Sitting around waiting is not job hunting. You’re going to have to get out there and start working. Anywhere. Take whatever job you can get, minimum wage if you have to. That job will lead to another job if you’re worth a damn. People are always looking for good reliable workers. “Reliable” is the operative word of that last sentence. That means you show up on time, you work while you’re there and you come to work when you’re expected. To pull that off, you’re going to have to NOT get drunk every night, You’re going to have to NOT go to work stoned every day. You’re going to have to be clean when you show up at work and you’re going to have to give your employer a solid day’s work for a solid day’s wages. You see, nobody owes you shit. Nothing. You are going to have to work for every thin dime you make and every material possession you gain.

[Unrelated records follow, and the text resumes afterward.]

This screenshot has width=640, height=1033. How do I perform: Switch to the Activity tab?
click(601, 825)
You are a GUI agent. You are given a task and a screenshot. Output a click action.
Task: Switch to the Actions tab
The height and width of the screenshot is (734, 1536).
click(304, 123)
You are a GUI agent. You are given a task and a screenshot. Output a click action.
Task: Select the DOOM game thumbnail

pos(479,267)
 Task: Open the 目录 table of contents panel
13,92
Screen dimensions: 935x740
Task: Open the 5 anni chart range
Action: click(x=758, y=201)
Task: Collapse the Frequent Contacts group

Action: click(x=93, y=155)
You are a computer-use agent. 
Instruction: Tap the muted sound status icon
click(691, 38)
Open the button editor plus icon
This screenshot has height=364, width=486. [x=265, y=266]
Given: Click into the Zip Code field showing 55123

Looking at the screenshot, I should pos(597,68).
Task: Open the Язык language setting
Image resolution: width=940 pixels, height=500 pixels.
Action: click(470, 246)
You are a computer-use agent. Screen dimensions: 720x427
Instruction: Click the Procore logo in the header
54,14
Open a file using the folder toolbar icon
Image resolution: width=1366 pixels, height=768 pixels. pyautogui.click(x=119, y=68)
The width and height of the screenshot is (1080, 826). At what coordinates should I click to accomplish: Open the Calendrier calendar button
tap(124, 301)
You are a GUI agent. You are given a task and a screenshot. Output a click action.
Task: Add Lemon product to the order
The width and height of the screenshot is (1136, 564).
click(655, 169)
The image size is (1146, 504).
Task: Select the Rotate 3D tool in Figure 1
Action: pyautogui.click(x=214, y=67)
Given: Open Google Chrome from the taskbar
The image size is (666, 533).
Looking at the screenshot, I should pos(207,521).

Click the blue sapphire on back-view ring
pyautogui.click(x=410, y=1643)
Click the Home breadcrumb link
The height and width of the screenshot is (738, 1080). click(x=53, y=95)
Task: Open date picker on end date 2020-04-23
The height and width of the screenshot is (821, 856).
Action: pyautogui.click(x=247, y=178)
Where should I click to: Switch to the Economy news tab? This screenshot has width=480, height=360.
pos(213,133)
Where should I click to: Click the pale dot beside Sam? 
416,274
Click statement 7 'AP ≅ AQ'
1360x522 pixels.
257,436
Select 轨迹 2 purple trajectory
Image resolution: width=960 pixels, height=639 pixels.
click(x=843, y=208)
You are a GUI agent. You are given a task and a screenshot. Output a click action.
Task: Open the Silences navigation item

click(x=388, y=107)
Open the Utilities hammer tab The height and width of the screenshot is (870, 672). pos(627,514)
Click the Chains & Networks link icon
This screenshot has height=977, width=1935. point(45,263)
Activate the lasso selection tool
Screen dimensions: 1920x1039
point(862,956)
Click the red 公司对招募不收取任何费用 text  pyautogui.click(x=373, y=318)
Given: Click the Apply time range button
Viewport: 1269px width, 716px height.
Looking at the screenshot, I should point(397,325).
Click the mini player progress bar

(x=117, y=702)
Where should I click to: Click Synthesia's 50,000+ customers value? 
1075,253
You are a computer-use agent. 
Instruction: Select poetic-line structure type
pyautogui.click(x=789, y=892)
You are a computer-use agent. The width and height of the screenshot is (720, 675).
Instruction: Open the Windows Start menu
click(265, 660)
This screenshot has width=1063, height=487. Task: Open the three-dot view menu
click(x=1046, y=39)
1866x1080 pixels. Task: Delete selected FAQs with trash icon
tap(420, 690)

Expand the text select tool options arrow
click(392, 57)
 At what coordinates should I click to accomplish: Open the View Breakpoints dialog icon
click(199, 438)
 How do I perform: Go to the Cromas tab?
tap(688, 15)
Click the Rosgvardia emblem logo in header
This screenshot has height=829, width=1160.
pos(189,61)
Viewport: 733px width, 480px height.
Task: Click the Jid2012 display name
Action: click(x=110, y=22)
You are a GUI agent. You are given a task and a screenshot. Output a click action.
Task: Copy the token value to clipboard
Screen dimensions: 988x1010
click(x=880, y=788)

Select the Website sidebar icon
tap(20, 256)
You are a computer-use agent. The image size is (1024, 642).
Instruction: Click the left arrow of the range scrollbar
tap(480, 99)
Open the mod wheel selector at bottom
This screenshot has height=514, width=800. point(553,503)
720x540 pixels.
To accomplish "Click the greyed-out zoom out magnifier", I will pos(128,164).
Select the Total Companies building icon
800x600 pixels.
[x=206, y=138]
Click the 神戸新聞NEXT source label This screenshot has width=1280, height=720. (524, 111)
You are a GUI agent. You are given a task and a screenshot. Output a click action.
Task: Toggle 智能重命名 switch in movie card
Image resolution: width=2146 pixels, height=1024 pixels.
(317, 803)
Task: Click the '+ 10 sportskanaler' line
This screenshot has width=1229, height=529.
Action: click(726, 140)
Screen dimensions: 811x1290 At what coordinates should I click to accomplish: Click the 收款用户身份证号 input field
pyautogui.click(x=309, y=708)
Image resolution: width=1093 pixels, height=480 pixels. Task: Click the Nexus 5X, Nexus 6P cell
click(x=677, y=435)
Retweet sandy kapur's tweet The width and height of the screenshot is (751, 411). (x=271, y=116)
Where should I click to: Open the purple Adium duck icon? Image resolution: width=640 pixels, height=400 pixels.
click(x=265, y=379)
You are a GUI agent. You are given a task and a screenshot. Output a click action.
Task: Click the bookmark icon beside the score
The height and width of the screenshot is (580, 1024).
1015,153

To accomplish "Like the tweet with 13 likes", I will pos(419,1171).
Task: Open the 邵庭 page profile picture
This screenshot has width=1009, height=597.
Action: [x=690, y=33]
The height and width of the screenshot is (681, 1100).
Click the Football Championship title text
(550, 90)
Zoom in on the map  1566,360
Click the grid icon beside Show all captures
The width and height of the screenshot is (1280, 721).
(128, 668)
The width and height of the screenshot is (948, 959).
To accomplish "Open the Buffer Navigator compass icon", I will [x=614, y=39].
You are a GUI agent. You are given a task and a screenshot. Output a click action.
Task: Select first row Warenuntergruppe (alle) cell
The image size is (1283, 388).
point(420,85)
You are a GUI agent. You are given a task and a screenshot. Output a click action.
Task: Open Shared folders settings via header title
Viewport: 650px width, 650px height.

Yea, I know, nobody wants to peddle fast food or work at the Stop and Go, but you don’t have to work there all your life. You work there for a while and you’ll hear about another job somewhere else that pays more and need an experienced worker. From there you move up to something else and so on it goes. You’re not going to drag your ass off the porch into a $25/hr. position armed with a HS education.

That brings me to your other options. . . schooling. College is nice and you can almost always get a decent job with a college education, but you don’t need one to make it in the world. There are all kinds of vocational education programs around. Take a six month course in how to be a welder. Graduate from that and you WILL get a job somewhere. And again, it might not be making $22/hr as a certified welder, but it’ll get your foot in the door somewhere. Enter an apprentice plumbing program or electrician program. The possibilities are endless, but you will have to work for it. It won’t be easy. It never is for poor and working class people to make it in the world, but you can make it. I know first hand that it is possible.

If you’ve ever been to where the Amish people live in Ohio or Pennsylvania you know what it’s like when people take care of themselves and do not tolerate sloven behavior. There is ZERO unemployment among those Amish communities. When farming began to decline in the 80s, they began finding other sources of income. Travel the back roads of those places and you’ll see work shops, saw mills, food processing facilities, and lots of other cottage industries all over the place. Almost every farm has some sort of business attached to it. So ya see, you don’t need employment handed to you.

The other thing about those area is that there are all sorts of manufacturing companies who have set-up shop around there. Why? Because they know that when they advertise for workers, they will get good qualified workers who are willing to work. What sort of incentive does a manufacturer have for doing that in the middle of Appalachia?

You might be able to collect a check for some bullshit reason, but it’s not going to do anything to make a man or woman out of you. If you sit around collecting a check when you are perfectly capable of working, you are a slacker and a cheat. You will know you’re a slacker and a cheat and you will view yourself and your world as being a big pile of shit thus perpetuating your life and culture of being slackers and cheats.

We won’t change the perception of Appalachians as porch dwelling moonshiners until we get to work. That means cutting down the unemployment and going to work. So you think it’s all just stereotypes and oppression huh? Well, maybe it is. Ya know, back when I was growing up, Mexicans were stereotyped as lazy, siesta taking slow talking, slow walking people. Today, Mexicans are the most sought after group of employees in America. They are known as highly skilled laborers who will work hard for a days wages. Now, maybe that’s a stereotype also, but they’ve earned it. They’ve earned it by simply working hard .

So come on people, get busy. Do something. . . anything, but don’t just sit there.

1 comment:

rainywalker said...

Here, here! Good advise for youth all over this country. My mother used to say if you bug a guy long enough, he's gonna get tired of seeing you and offer you something. Some young people around here won't do day labor for $12-$18 an hour. Burger King is paying $9 an hour. But they set here and cry they don't have any money. If I could have made that much money when I was young, I would have taken two jobs to get started.